Firstly, AI can be seen as in a work-for-hire relationship with its programmer¹⁶. When an employee acts within the scope of their employment, their hiring party is granted ownership of the copyright so work-for-hire would facilitate a transition of rights from AI to programmer. However, codifying the AI-programmer relationship as purely work-for hire would lead to many violations of labor rights (an AI is unpaid, works lengthy hours, etc.) therefore amendments would need to be made. Another option would be to view AI as a dependent legal person, in the way an animal or an unborn child is¹⁷. Dependent legal persons can only act through the agency of another legal person in exercising its legal rights so under this status a programmer would be able to exercise intellectual property rights for the AI. A third option is to view invention as an exercise in discovery rather than pure creation. Many inventions are created accidentally, however ownership is granted to the first individual to discover the value in the results of the accident. Through this doctrine, despite the AI generating the invention, the AIs current inability to recognize value (something only a sentient being could do) would give the programmer who would be the discoverer and legal inventor. Ultimately the reason why this solution makes sense, no matter what legal framework is put in place to justify it is, is because it is already being executed behind the back of the United States intellectual property practitioners.

Surprise! The Patent Office has already granted a patent for a computer-generated invention. On January 25, 2005, John Koza was granted by a patent for an innovation generation by his “Invention Machine”, a genetic programming based AI¹⁸. As detailed by Ryan Abbott after an interview with Koza, “[the] Invention Machine generated the content of the patent without human intervention and in a single pass. It did so without a database of expert knowledge and without any knowledge about existing controllers. It simply required information about basic components (such as resistors and diodes) and specifications for a desired result (performance measures such as voltage and frequency). With this information, the Invention Machine proceeded to generate different outputs that were measured for fitness (whether an output met performance measures”¹⁹. Koza was advised by his legal counsel to not disclose the role of the Invention Machine in the invention and so he filed it under his own name. Rather than having such filing indiscretions come to pass, it is better to create a framework in which AI inventors are legitimized and programmers given ownership over inventions created.
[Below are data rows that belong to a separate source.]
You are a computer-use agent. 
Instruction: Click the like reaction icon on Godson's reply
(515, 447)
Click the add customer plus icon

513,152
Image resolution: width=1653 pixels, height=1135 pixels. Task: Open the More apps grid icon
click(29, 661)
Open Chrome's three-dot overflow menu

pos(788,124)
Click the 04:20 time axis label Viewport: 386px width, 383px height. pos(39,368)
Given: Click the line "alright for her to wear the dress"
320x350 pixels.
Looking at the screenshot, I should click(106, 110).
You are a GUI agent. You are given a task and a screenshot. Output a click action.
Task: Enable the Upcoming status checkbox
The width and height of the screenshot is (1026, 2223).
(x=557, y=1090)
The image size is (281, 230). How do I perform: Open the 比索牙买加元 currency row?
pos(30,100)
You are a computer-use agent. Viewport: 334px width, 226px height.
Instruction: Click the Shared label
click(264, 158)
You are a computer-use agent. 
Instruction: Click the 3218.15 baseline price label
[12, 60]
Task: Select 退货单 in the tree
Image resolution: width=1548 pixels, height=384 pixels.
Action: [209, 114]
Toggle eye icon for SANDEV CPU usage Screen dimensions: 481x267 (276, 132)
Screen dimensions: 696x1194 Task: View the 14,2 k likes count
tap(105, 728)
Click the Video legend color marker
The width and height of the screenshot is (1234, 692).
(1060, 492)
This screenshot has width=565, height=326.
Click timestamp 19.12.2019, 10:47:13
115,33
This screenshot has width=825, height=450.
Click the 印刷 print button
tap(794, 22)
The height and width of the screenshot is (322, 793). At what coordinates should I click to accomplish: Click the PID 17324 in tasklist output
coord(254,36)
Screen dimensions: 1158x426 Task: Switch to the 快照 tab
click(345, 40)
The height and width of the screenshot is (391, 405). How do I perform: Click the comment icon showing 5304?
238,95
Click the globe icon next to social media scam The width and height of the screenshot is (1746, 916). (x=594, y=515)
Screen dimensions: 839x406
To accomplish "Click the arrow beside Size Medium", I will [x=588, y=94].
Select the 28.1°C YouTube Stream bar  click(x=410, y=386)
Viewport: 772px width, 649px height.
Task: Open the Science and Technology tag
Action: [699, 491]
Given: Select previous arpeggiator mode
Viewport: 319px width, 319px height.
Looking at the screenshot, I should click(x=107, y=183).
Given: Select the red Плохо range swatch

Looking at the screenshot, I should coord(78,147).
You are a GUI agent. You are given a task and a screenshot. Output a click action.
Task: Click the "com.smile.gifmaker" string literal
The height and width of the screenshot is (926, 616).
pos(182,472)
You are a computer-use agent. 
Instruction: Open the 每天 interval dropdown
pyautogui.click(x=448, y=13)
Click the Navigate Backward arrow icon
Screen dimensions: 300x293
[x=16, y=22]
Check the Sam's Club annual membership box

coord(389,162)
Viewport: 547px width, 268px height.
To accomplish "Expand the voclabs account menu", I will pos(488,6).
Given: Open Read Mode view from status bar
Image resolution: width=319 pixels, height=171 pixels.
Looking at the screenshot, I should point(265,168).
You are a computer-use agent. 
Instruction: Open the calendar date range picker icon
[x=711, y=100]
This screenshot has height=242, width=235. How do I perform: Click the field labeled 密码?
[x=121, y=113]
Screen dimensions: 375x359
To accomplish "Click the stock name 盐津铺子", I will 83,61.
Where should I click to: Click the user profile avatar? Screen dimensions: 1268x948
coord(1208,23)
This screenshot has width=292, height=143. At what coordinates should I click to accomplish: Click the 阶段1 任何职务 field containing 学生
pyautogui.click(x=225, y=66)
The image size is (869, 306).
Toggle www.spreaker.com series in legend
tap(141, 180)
Lastly, there is a solution that everyone seems to be deferring to despite the fact that it is the solution that pleases no one: making all AI-generated works public domain. If it is agreed upon that an inventor must be human and that a programmer does not do sufficient inventive work to qualify as an inventor then the work by default becomes public domain (much like was the case with Naruto’s selfie). Even on projects like OpenAIs MuseNet which uses machine learning to generate on demand music from a wide variety of genres, the work is freed up to the public with footnotes saying “We do not own the music output”²⁰.

OpenAI avoids claiming output from its ML models

While it seems like this is the option with the greatest foothold in existing legal frameworks, a world where all AI-generated works are public domain is one where AI progress becomes slow, if not stagnant all together. The lack of intellectual property protection will prevent companies from investing in AI development; after all, how can they be expected to invest the significant resources involved in AI research without any sort of financial upside? Although easy, leaving AI-generated content for public domain is not right.